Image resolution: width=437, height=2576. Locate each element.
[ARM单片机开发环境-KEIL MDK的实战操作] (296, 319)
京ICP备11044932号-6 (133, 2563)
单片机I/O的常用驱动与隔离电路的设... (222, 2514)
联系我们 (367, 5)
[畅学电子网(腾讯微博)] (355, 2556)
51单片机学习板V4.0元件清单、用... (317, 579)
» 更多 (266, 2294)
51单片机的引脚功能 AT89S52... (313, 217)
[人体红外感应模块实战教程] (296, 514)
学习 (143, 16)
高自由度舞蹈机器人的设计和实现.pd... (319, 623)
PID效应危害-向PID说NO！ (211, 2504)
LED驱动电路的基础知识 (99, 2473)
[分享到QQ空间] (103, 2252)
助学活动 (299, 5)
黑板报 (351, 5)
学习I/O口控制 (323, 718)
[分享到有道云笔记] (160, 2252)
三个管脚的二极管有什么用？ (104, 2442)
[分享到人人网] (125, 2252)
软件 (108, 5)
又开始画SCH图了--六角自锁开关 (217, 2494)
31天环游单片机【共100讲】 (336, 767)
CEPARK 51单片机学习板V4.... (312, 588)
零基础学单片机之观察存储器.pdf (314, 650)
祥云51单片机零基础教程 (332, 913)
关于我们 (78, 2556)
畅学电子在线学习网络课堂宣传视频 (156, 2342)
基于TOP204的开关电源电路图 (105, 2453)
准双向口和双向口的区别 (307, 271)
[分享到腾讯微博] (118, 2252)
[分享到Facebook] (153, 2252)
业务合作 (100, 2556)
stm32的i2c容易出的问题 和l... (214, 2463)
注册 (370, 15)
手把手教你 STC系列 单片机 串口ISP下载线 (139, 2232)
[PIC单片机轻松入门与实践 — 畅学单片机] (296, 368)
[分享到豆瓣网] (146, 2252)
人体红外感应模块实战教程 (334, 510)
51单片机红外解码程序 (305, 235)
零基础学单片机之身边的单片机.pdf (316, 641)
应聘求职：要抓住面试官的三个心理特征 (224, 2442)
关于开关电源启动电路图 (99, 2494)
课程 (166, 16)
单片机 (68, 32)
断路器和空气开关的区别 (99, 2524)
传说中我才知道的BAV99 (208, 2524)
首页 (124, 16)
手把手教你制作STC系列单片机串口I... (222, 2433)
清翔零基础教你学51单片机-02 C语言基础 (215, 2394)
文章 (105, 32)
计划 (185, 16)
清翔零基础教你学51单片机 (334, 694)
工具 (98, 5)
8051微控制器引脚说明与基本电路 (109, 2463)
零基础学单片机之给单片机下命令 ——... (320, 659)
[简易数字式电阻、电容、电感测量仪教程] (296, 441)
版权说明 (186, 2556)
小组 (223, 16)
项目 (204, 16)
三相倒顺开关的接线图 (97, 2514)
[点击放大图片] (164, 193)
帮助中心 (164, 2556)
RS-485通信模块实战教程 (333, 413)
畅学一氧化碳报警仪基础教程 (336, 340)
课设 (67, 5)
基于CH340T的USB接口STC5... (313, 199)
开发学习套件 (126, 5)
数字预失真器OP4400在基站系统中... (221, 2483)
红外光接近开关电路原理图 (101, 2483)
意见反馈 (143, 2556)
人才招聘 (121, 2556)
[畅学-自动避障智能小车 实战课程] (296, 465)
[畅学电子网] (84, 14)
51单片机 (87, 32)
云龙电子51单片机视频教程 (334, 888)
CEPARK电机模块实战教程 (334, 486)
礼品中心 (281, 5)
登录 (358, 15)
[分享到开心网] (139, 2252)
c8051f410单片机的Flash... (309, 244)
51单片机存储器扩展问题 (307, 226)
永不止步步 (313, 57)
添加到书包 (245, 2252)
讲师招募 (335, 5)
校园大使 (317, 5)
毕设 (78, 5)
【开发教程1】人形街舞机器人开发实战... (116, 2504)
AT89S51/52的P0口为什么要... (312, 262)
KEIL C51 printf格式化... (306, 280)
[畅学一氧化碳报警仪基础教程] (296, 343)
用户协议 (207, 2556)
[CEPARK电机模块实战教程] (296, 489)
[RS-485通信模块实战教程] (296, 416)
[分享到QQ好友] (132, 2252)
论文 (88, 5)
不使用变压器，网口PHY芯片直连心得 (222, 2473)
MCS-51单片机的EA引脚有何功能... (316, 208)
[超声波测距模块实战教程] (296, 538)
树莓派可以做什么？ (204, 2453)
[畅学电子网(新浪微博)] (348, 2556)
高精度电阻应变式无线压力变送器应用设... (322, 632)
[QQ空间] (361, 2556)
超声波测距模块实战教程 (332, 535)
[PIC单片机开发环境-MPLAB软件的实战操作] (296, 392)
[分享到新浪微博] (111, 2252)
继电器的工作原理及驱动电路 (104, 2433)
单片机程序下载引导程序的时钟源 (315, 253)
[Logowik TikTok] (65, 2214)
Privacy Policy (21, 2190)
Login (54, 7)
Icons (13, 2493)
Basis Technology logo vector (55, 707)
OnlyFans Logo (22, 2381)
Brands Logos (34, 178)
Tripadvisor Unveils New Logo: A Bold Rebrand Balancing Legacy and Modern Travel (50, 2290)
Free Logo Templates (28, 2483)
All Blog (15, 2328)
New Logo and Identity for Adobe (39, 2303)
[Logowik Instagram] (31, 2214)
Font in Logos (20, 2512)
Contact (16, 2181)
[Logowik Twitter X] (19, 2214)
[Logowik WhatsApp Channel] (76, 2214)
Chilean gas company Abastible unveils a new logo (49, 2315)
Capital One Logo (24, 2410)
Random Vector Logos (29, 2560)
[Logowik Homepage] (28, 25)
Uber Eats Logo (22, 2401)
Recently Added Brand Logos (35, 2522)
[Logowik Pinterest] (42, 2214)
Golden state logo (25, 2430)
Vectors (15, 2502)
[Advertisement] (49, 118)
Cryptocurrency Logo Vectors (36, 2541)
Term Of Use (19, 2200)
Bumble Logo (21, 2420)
...
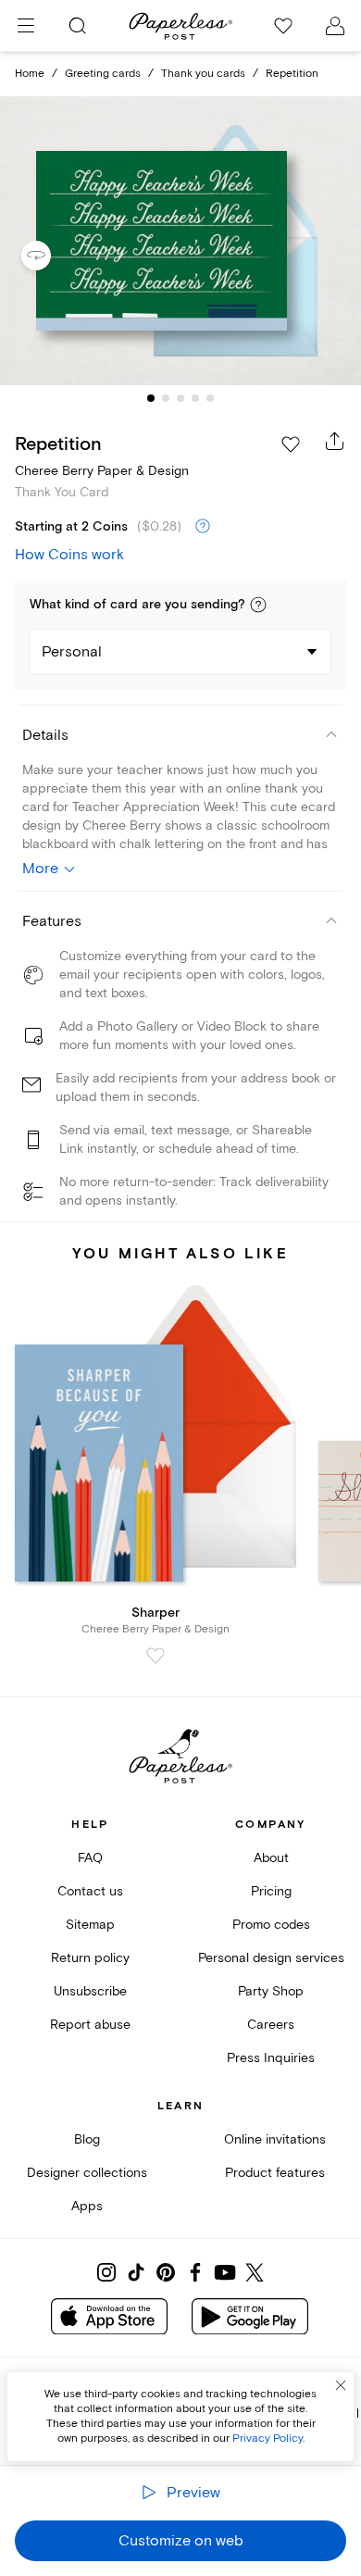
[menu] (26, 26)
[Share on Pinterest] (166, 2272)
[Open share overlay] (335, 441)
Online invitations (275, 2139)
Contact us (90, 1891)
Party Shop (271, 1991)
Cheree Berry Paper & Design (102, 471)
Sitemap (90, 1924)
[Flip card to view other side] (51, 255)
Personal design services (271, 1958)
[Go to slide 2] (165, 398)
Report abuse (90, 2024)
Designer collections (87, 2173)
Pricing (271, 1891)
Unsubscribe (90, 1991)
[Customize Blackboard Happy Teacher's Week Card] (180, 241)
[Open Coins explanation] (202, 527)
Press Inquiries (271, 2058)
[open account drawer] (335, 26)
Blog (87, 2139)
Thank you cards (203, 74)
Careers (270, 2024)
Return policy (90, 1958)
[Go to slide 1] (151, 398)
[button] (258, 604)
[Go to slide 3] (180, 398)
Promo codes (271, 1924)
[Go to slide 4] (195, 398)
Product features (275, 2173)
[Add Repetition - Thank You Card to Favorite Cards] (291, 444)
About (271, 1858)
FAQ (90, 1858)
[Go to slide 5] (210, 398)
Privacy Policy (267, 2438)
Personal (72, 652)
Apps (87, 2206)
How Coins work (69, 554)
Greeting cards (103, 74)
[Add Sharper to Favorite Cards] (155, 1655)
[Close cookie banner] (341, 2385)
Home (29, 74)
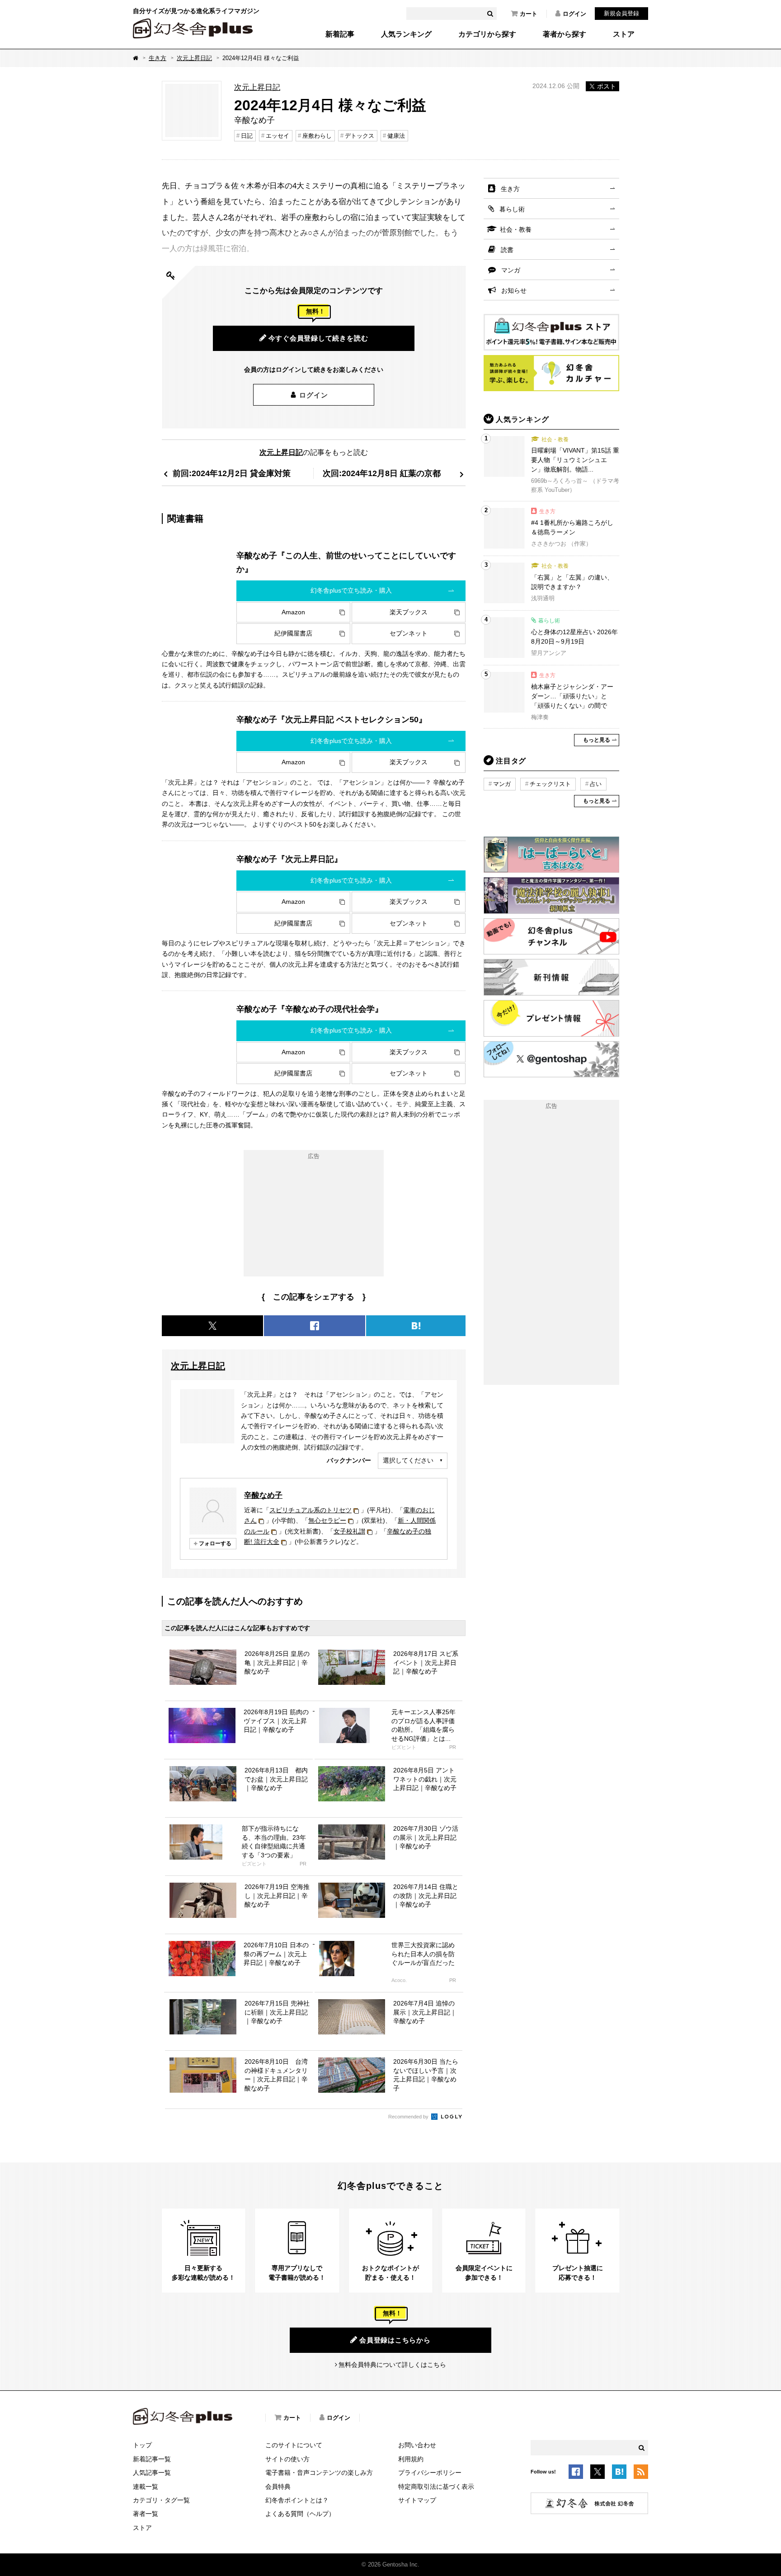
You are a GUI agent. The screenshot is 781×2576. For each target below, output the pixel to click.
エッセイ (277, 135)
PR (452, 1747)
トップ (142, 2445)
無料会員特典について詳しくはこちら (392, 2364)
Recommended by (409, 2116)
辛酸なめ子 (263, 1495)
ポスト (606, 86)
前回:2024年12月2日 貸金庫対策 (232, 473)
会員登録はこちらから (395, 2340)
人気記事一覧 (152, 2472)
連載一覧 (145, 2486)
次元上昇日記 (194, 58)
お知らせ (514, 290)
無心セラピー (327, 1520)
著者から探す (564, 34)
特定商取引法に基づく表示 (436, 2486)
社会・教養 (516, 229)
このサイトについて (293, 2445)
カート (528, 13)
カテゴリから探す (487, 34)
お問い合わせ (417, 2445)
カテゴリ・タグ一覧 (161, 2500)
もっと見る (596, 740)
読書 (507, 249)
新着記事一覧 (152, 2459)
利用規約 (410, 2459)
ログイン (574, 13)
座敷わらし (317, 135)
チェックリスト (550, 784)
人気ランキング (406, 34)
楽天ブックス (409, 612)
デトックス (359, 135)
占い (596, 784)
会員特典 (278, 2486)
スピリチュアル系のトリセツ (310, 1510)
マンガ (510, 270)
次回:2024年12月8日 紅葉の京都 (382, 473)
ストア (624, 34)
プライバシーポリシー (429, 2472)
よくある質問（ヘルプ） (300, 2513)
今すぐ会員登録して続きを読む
---
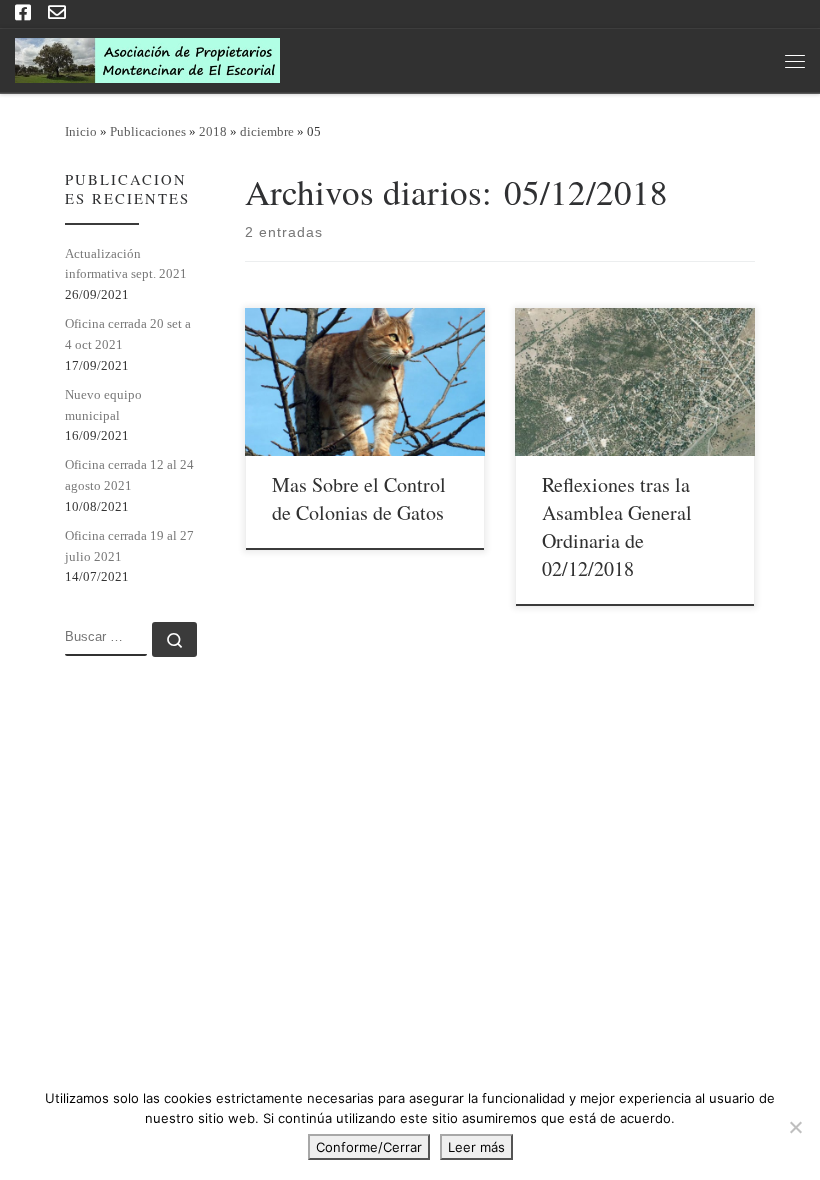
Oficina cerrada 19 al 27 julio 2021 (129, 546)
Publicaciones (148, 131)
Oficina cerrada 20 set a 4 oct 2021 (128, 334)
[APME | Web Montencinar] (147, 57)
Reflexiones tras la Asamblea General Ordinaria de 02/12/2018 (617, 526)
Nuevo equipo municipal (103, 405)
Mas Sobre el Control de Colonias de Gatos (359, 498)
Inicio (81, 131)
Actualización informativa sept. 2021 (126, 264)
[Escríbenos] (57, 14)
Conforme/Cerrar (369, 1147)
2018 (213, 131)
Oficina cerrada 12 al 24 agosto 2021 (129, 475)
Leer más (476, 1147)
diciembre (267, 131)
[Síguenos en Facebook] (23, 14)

Problem details:
Your answer must be the lines above from the one containing "Image resolution: width=437, height=2576." to the one containing "人体红外感应模块实战教程 (334, 510)", both included, restated word for word.

Exercise answer:
Image resolution: width=437, height=2576. Locate each element.
[ARM单片机开发环境-KEIL MDK的实战操作] (296, 319)
京ICP备11044932号-6 (133, 2563)
单片机I/O的常用驱动与隔离电路的设... (222, 2514)
联系我们 (367, 5)
[畅学电子网(腾讯微博)] (355, 2556)
51单片机学习板V4.0元件清单、用... (317, 579)
» 更多 (266, 2294)
51单片机的引脚功能 AT89S52... (313, 217)
[人体红外感应模块实战教程] (296, 514)
学习 (143, 16)
高自由度舞蹈机器人的设计和实现.pd... (319, 623)
PID效应危害-向PID说NO！ (211, 2504)
LED驱动电路的基础知识 (99, 2473)
[分享到QQ空间] (103, 2252)
助学活动 (299, 5)
黑板报 (351, 5)
学习I/O口控制 (323, 718)
[分享到有道云笔记] (160, 2252)
三个管脚的二极管有什么用？ (104, 2442)
[分享到人人网] (125, 2252)
软件 (108, 5)
又开始画SCH图了--六角自锁开关 (217, 2494)
31天环游单片机【共100讲】 (336, 767)
CEPARK 51单片机学习板V4.... (312, 588)
零基础学单片机之观察存储器.pdf (314, 650)
祥云51单片机零基础教程 (332, 913)
关于我们 (78, 2556)
畅学电子在线学习网络课堂宣传视频 (156, 2342)
基于TOP204的开关电源电路图 (105, 2453)
准双向口和双向口的区别 (307, 271)
[分享到腾讯微博] (118, 2252)
[分享到Facebook] (153, 2252)
业务合作 (100, 2556)
stm32的i2c容易出的问题 和l... (214, 2463)
注册 (370, 15)
手把手教你 STC系列 单片机 串口ISP下载线 (139, 2232)
[PIC单片机轻松入门与实践 — 畅学单片机] (296, 368)
[分享到豆瓣网] (146, 2252)
人体红外感应模块实战教程 (334, 510)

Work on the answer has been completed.